Obtenir une bonne note carbone est devenu un enjeu stratégique pour les entreprises. Clients, donneurs d’ordres, investisseurs : tous regardent de près votre performance environnementale. Et dans ce contexte, la notation proposée par EcoVadis est souvent déterminante.
Pourtant, beaucoup d’entreprises voient leur score chuter — non pas parce qu’elles ne font rien, mais parce qu’elles commettent des erreurs méthodologiques ou stratégiques.
Dans cet article, nous passons en revue les erreurs carbone les plus fréquentes… et surtout comment les éviter.
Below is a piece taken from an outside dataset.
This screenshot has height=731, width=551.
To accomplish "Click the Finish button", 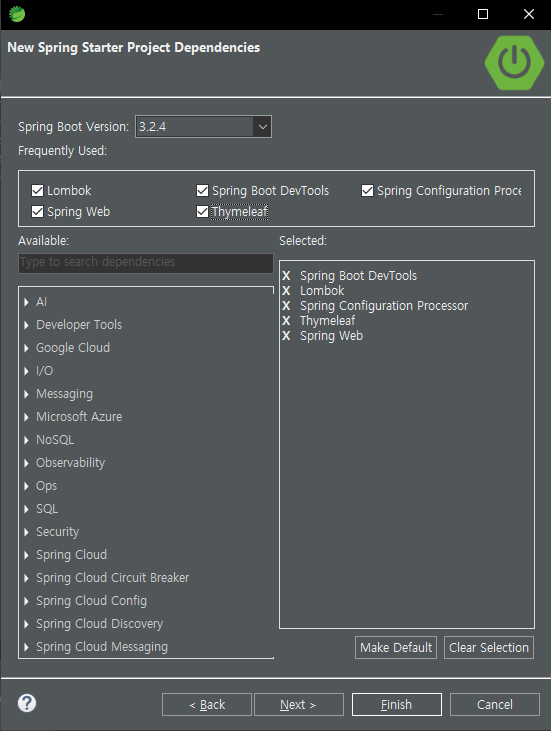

Erreur n°1 : Se limiter au Scope 1 et 2 (et ignorer le Scope 3)
C’est l’erreur la plus courante. Beaucoup d’entreprises mesurent uniquement :
- Scope 1 : leurs émissions directes (chauffage, carburant, véhicules…)
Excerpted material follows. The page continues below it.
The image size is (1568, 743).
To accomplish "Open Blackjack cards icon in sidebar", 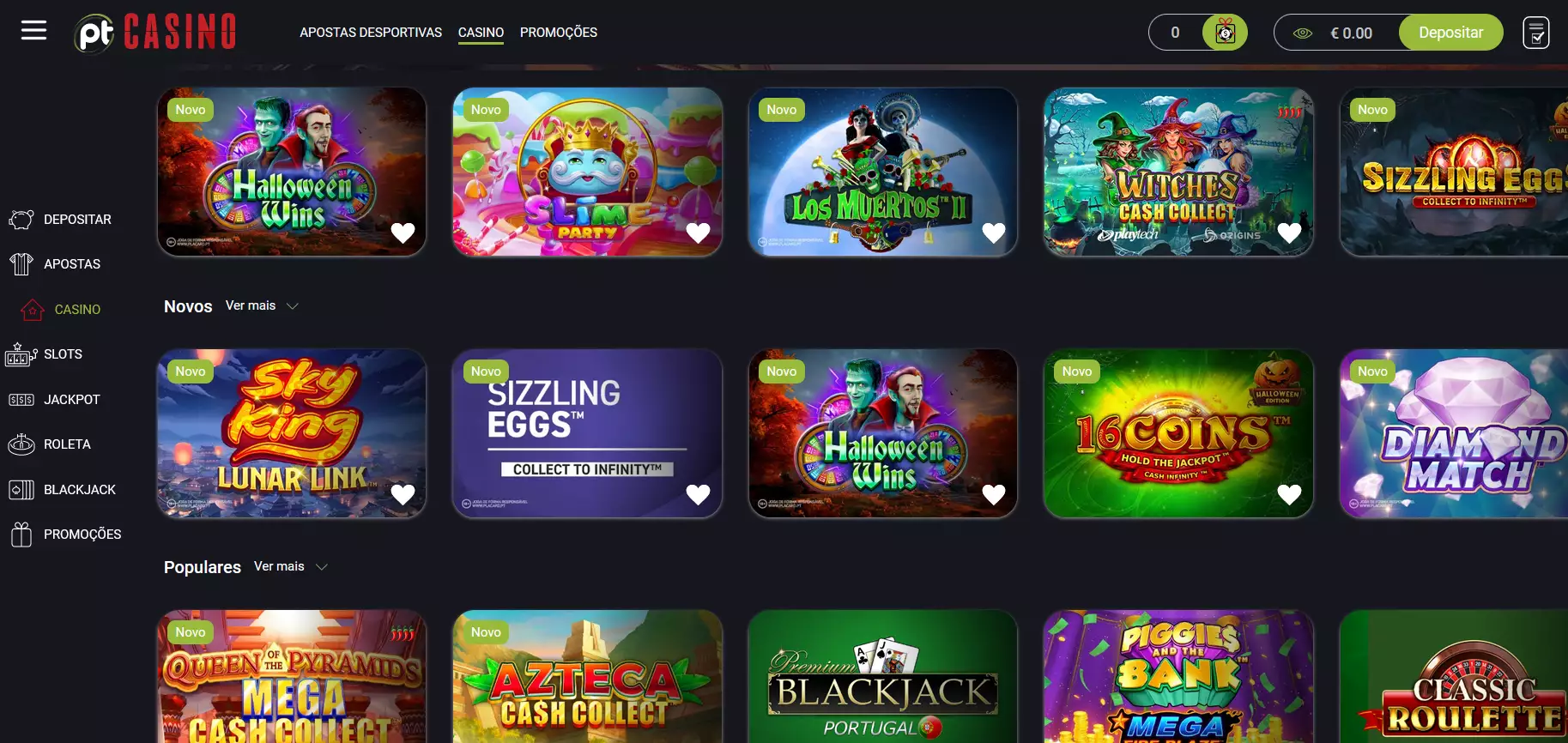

- Scope 2 : l’électricité consommée
Dans la majorité des secteurs, le Scope 3 représente entre 70 % et 90 % des émissions totales. Autrement dit, la grande majorité de l’empreinte carbone d’une entreprise ne vient pas de ses bureaux ou de son électricité… mais de tout ce qui gravite autour de son activité.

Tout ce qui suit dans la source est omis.